- Title: Missionary Priest

Personal life
- Born: Claude Holbein February 4, 1899 Baltimore, Maryland, U.S.
- Died: April 24, 1929 (aged 30) Near Hua Chiao, Hunan Province, China
- Cause of death: Executed by bandits during the Chinese Civil War
- Education: St. Joseph's Monastery School, St. Mary's Preparatory Seminary
- Occupation: Missionary, Priest

Religious life
- Denomination: Roman Catholic
- Institute: St. Paul of the Cross Province

Senior posting
- Based in: Hunan, China
- Other: Priest

= Godfrey Holbein =

Catholic missionary killed in China

Godfrey Holbein, C.P. (born Claude Holbein; February 4, 1899 – April 24, 1929) was an American Passionist priest and missionary who was killed in Hunan Province, China, during the political volatility of the Republican era. Holbein, along with fellow Passionist priests Clement Seybold and Walter Coveyou, were among the first American Catholic missionaries killed on foreign mission soil.

== Early life and education ==
Claude Holbein was born in Baltimore, Maryland, on February 4, 1899, to Frank L. Holbein and Mary E. Kelly. Raised in a Catholic family in the Irvington neighborhood of Baltimore, his early years were marked by the early death of his father. He attended St. Joseph’s Monastery School, graduating in 1911, before entering St. Mary’s Passionist Preparatory Seminary in Dunkirk, New York.

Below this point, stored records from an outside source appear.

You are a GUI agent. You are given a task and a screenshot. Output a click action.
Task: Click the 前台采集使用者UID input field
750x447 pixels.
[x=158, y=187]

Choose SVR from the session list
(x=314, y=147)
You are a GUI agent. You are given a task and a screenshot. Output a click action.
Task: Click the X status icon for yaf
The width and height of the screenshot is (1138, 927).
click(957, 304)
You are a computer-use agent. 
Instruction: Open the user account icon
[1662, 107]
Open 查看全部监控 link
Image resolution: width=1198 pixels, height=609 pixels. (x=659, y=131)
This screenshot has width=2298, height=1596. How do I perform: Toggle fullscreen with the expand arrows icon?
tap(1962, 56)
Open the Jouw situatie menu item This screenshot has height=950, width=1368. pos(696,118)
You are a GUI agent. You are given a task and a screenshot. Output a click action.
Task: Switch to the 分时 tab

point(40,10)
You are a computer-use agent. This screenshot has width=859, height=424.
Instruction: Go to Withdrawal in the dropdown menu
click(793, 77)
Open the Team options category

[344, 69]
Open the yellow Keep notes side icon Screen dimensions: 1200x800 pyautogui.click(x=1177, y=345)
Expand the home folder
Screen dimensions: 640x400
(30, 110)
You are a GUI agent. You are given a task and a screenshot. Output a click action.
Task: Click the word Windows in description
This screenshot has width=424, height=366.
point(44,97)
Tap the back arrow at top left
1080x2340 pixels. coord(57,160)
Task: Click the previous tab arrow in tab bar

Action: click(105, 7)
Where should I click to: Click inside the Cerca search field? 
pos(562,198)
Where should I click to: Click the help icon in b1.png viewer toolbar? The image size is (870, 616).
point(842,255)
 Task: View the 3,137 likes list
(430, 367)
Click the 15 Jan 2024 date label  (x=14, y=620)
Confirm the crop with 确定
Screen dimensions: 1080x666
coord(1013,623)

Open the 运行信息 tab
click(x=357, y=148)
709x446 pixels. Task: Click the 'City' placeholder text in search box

In 1916, he entered the Novitiate of the Congregation of the Passion in Pittsburgh, Pennsylvania, formally professing his vows on May 16, 1917, and taking the religious name Godfrey of Jesus. He completed his philosophical and theological studies across several Passionist monasteries in the American Northeast, including locations in Scranton, Pennsylvania, and West Hoboken, New Jersey. Prior to his overseas assignment, he also received basic medical and dental training to assist in rural mission outreach. He was ordained to the priesthood by Bishop Hugh C. Boyle in Pittsburgh on October 28, 1923.

== Mission to China (1924–1929) ==
On July 22, 1924, Father Holbein departed from San Francisco aboard the President Wilson as part of a group of American Passionist missionaries bound for Western Hunan. Arriving in Shanghai, he traveled up the Yangtze River into the interior to reach the central Passionist mission station at Shenchowfu (modern-day Yuanling).

Holbein's years in China coincided with the height of the Warlord Era, the Northern Expedition, and early clashes of the Chinese Civil War. Mission outposts in Western Hunan were frequently isolated; during one incident in 1925, a mission station where Holbein was stationed was besieged by armed regional forces before the missionaries managed an escape.

By 1927, escalating political violence forced many foreign missionaries into temporary exile in China's coastal cities. Upon returning to Hunan in 1928, Holbein assisted in maintaining mission properties in Supu and helping coordinate famine relief and medical care for local communities.

== Passionist companions ==
Father Holbein's mission work and death were shared by two fellow Passionist priests:

- Father Clement Seybold, C.P. (born Lawrence Seybold; April 18, 1896, in Dunkirk, New York), who entered the Passionist order taking the religious name Clement of Saint Michael and was ordained in 1923.
- Father Walter Coveyou, C.P. (born October 17, 1894, in Petoskey, Michigan), who professed vows in 1912 and was ordained for the Holy Cross Province on May 29, 1920.

== Ambush and Death ==
In April 1929, Fathers Holbein, Seybold, and Coveyou completed an annual spiritual retreat in Shenchowfu and set out toward a mission outpost in Chenki, accompanied by a local youth. On April 24, 1929, the party was ambushed on a mountain trail near the village of Hua Chiao by active regional bandits.

The three priests were captured and executed. Eyewitness reports indicated that Holbein offered a final blessing to his companions before his death. On April 27, local Christians and Passionist confreres recovered their bodies from an abandoned copper pit, and the three priests were interred together in Shenchowfu.

== Legacy and funeral ==
News of the executions received widespread reporting across American newspapers and Catholic media, including front-page coverage in The Baltimore Sun. A solemn memorial service was held at Mount St. Joseph in Baltimore, attended by local clergy, family, and civic leaders.

While Holbein has not been formally canonized, he and his companions are commemorated within the Passionist order as martyrs for their missionary service in early 20th-century China. His personal papers and primary correspondence are preserved in the John J. Burns Library at Boston College.